Data Analysis

Our research in data analysis emphasizes the importance of combining the mathematics we have developed with biomedical research applications, and delivering these tools and techniques to the research community. We are developing methods for analyzing various biomedical data. We have identified four key areas on which we will focus our efforts; these include methods for image segmentation, surface analysis, diffusion tensor imaging analysis, and biosequence analysis.

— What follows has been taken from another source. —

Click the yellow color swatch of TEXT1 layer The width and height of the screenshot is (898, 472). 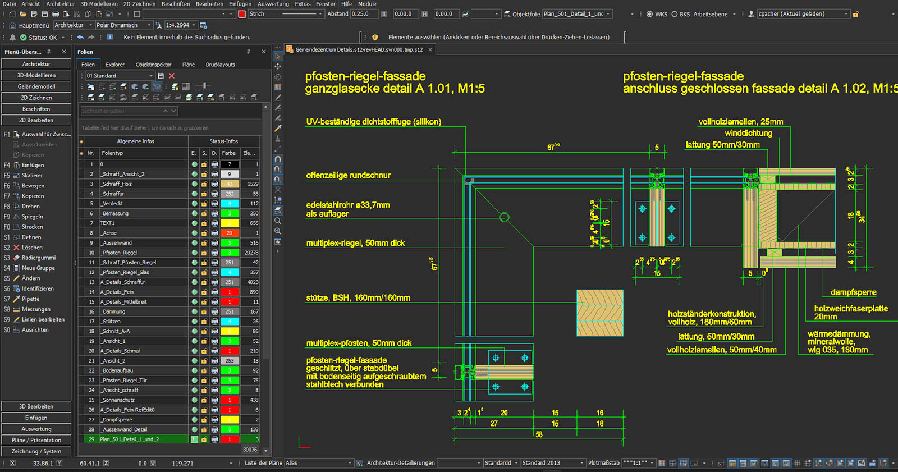click(x=230, y=223)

The ultimate goal of structural image analysis is to extract, compare, and represent (i.e., model) anatomical information from volumetric data. Extending our tissue classification methods, the CCB processes multiple modalities and identifies pathologic structures such as lesions. Segmentation methods also aid in identifying various structures in MRI. Validating these methods using expert-labeled data, CCB explores the performance of these methods on sub-groups of data. By combining level-set segmentation approaches, atlas methods elucidate neuroanatomical structures such as subcortical gray matter bodies. We are examining various segmentation methods. We validate these methods on expert-labeled and phantom data models, and then archive this information in our Knowledge Management system. By investigating the performance of different strategies on various biomedical imaging segmentation problems and the impact of these on the results of subsequent analyses, we are able to provide recommended practices to our Investigators as well as other users of our tools. Finally, we are applying multi-layer level-set segmentation approaches to the variety of methods for surface extraction.

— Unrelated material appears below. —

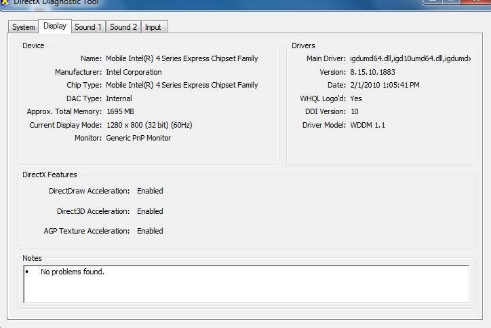Click DirectDraw Acceleration's Enabled status
This screenshot has width=491, height=328.
tap(150, 192)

Diffusion Tensor Imaging methods
Diffusion Tensor Imaging is a relatively new technology that takes advantage of the fact that water diffusion in the brain is not isotropic in all tissues. Specifically, white matter tracts, which are organized into parallel fiber bundles, allow for significantly greater diffusivity along their paths than perpendicular to them. This anisotropy can not only distinguish white matter from gray matter, but the principal axis, obtained from a diagonalization of the diffusion tensor, can be utilized to generate fiber pathways in the brain. As part of this effort, we are developing a collection of tools for computing standard DTI measures (e.g., fractional anisotropy, mean diffusivity). We also are developing a novel approach to segment tracts within the DTI data collected from the brain. Our proposed method uses a physical model of the diffusion process itself, based on the measurements made during a DTI imaging sequence. To assess the validity of this algorithm, we will develop a digital phantom model. This model will be built from multiple data sources, including MRI, DTI, histological stains, anatomical atlases, and the expertise of experienced neuroanatomists. We will model a brain with multiple fiber tracts, and then simulate the effects of an acquisition protocol on that brain. This model will provide a validation standard similar to that provided by the Montreal Neurological Institute’s BrainWeb Phantom for structural imaging and segmentation.

Biosequence Analysis
Alternative splicing has recently emerged as a major mechanism of functional regulation in the human genome. Previously considered to be an unusual event, it has been detected by many genomics studies in 40-60% of human genes. Moreover, it appears to be of central importance for the nervous system and for temporal development of differentiated cells and tissues. However, of the more than 30,000 alternative splice events detected in the human transcripts, fewer than 20% have been characterized functionally. To give biologists a basis for choosing which alternative splice forms to focus on, we are developing tools needed for identifying meaningful patterns and associations with specific tissues, developmental stages and disease states. We demonstrate the value of interval logic and alignment query tools for analyzing alternative splicing. We are building these basic capabilities into a power tool that everyone can use, by integrating them into an extensible, open-source database system (PostgreSQL) that will make it relatively fast and easy for biologists to query alternative splice functions.